Cardiotocography (CTG). Lecture notes Main lecture WS 2001 (Source: JENSEN u.MARTIUS in: Proposal and Perinatology, Thieme, Chapter 16, pp. 386-442
Maternity guidelines. 2003. "Guidelines of the Federal Committee for Doctors and Health Insurance Funds on medical care in pregnancy and after delivery (" Maternity Guidelines ") in the version of 10.12.1985, last amended on 24.12.2003., Entered into force on 12.7.2003
The Maternity Guidelines as pdf for download at the Joint Federal Committee [as of January 2008]
DGGG 2008. German Society for Gynecology and Obstetrics (DGGG).

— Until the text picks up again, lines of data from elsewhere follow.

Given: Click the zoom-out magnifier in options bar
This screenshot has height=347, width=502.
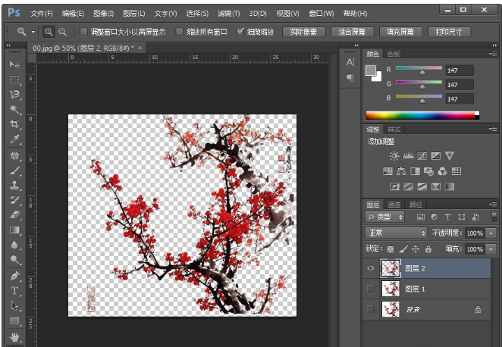Looking at the screenshot, I should point(62,32).
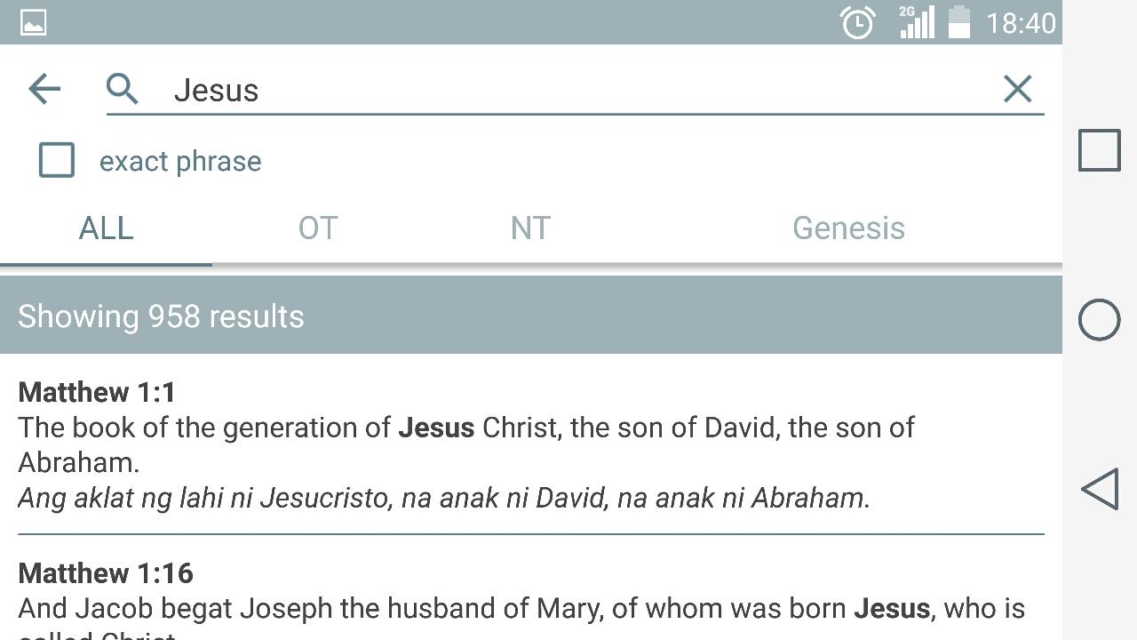Image resolution: width=1137 pixels, height=640 pixels.
Task: Enable the exact phrase checkbox
Action: point(57,161)
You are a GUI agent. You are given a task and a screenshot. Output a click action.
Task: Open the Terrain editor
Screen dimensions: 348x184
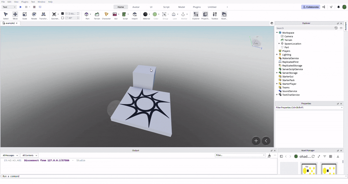pyautogui.click(x=97, y=15)
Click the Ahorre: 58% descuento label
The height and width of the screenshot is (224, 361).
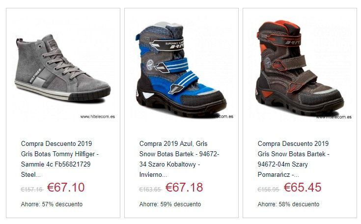tap(288, 204)
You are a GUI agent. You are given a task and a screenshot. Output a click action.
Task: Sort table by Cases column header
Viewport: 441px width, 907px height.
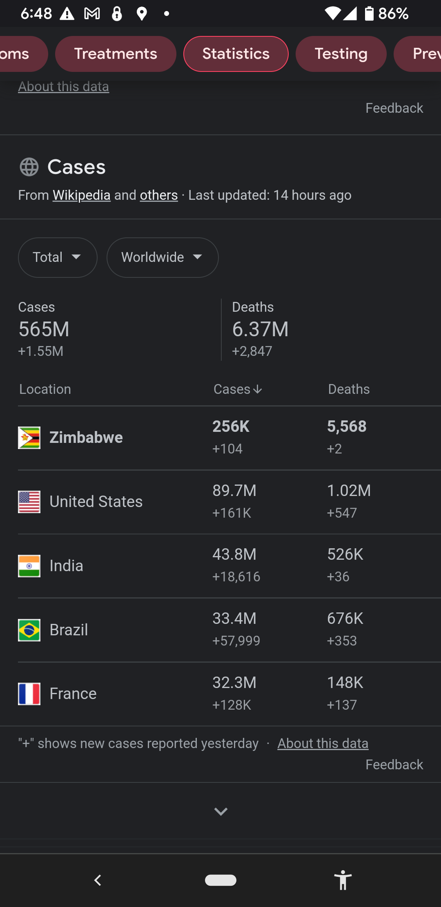coord(238,389)

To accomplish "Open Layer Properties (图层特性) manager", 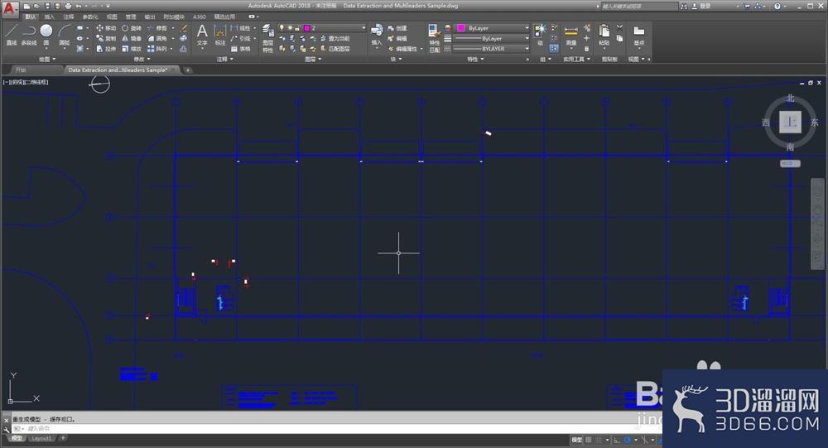I will 267,38.
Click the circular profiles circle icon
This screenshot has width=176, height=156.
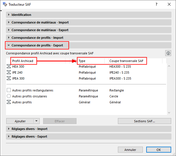coord(9,96)
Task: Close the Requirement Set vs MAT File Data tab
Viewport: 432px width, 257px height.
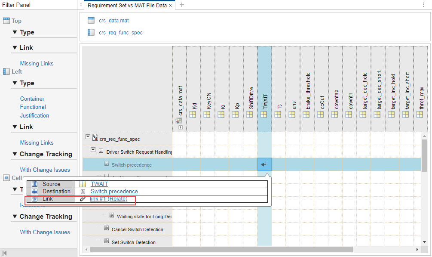Action: coord(171,6)
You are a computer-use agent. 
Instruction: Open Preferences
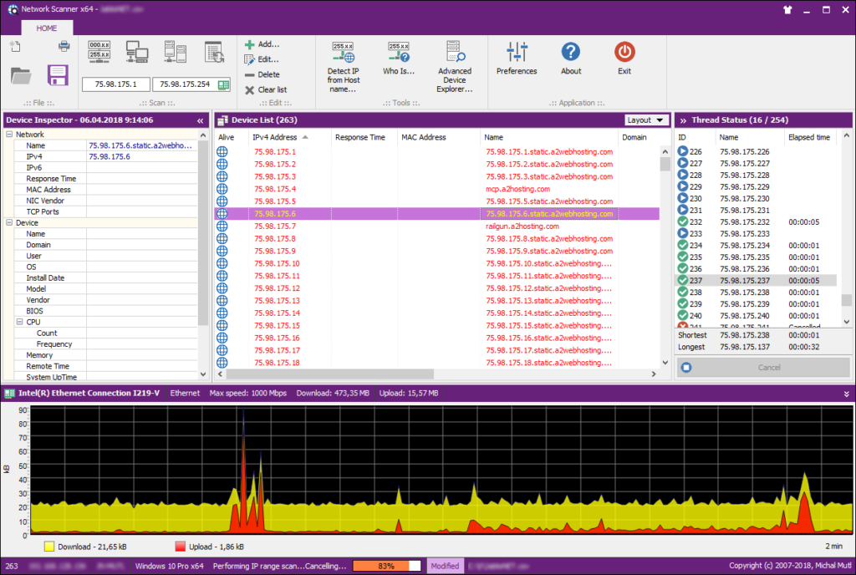(x=517, y=59)
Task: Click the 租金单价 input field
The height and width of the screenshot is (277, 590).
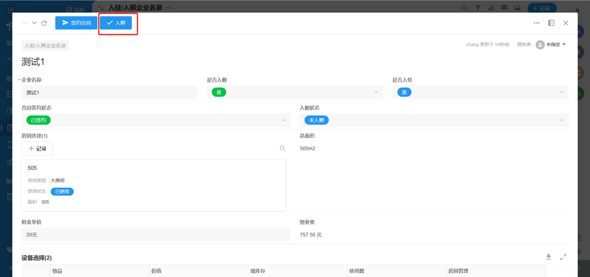Action: [x=156, y=235]
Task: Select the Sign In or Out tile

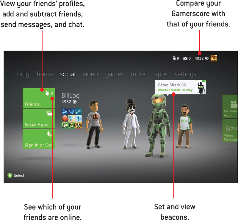Action: point(39,139)
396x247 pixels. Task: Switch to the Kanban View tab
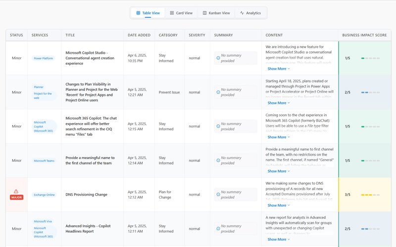click(x=216, y=13)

Working Group of the German Society for Perinatal Medicine (DGPM) and the AGM for Materno-Fetal Medicine (AGMFM): "Application of the CTG during Pregnancy and Childbirth", AWMF Guidelines Register No. 015/036
The document at the University of Düsseldorf [as of January 2008]
Werner 2000. Prof. dr. Martin Werner, Dipl.-Ing. (FH) Bernd Heil "Importance of Four Channel Ethography in Diagnosis and its Realization in the Clinic", 2000, University of Applied Sciences Fulda
The document as PDf at FH Fulda [as of January 2008]
Höfer, Silvia; Száz, Nora: "Midwife knowledge". Gräfe und Unzer, Munich 2006. 2nd edition 2007.